La Tomatina dates back to the mid-1940’s—Spanish food fighters argue over which year exactly. They do agree, however, that it began during the gigantes y cabezudos (giants and big-heads) parade characterized by outsized papier-mâché versions of Spanish heroes and saints. How the first Tomatina began is unclear, but a common story is that an argument near a produce stall led to the furious throwing of tomatoes between the offending parties. Anger was soon replaced by laughter and a lot of smashed tomatoes. The same people returned the next year and repeated the food fight on purpose, and a tradition was born. That year and in the following years, police and others (namely, dictator Francisco Franco) intervened. There was general outcry in favor of the food fight, however, as well as fantastical tomato funeral protests, and it continued in a somewhat hard-to-imagine underground fashion until Franco died in 1975. After that, la Fiesta de Tomatina exploded.
The festival begins at 11 a.m. sharp (you gotta have rules) with the spiking of a ham atop a greased pole in the town square. Tomatoes are clenched as people try—and fail—to climb the greased pole and free the ham. At last, when someone agile enough reaches the ham (or when the grease has worn away), it is knocked from its perch and scrambled over like a loose football.

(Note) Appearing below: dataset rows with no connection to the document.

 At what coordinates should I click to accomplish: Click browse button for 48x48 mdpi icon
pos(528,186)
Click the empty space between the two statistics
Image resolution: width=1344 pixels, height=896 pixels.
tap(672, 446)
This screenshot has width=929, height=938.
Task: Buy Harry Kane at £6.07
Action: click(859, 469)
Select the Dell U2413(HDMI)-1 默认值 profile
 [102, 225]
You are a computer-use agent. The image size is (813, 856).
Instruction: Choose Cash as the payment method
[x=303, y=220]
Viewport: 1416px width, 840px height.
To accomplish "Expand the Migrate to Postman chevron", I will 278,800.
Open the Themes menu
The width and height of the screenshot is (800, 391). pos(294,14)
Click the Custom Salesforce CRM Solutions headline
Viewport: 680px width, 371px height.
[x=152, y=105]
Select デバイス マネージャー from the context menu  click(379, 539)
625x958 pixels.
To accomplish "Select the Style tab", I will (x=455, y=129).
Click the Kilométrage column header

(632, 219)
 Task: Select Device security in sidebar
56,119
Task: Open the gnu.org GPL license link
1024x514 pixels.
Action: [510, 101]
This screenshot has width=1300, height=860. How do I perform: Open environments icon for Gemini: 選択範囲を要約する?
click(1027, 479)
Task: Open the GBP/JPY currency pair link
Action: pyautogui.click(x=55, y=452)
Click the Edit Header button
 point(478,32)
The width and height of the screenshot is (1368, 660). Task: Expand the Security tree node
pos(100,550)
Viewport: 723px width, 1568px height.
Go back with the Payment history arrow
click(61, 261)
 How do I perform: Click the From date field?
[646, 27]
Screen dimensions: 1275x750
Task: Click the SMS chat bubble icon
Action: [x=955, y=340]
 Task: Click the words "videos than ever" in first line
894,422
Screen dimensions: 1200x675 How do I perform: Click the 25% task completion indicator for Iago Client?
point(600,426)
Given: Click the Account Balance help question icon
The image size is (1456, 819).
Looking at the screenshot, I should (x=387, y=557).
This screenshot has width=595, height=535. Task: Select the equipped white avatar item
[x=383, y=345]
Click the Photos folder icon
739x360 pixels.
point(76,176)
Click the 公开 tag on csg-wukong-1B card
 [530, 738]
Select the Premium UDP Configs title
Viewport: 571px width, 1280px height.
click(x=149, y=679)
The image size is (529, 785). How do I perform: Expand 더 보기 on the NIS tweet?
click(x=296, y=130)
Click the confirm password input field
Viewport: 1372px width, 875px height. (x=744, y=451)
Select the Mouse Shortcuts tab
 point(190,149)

A cannon booms and trucks bearing tomatoes free their tailgates: the great tomato food fight begins! The air is filled with red ripe projectiles, and there is nowhere to hide in the narrow streets of Buñol. The trucks run the gauntlet, squeezing through the crowd and spilling tomatoes. When the tomatoes and tomato-throwers are exhausted, the cannon sounds again, ending la Tomatina. Covered from head to foot in tomato pulp, people then brave fire hoses or head to the river to rinse off—and then on to the nearest tavern.
Until 2013, some 40,000 to 50,000 people crammed Buñol for the tomato fight. The ungainly masses (and hard-to-explain tomato injuries) forced some order on the festival, and la Tomatina is now strictly ticketed and limited to “only” 20,000 people.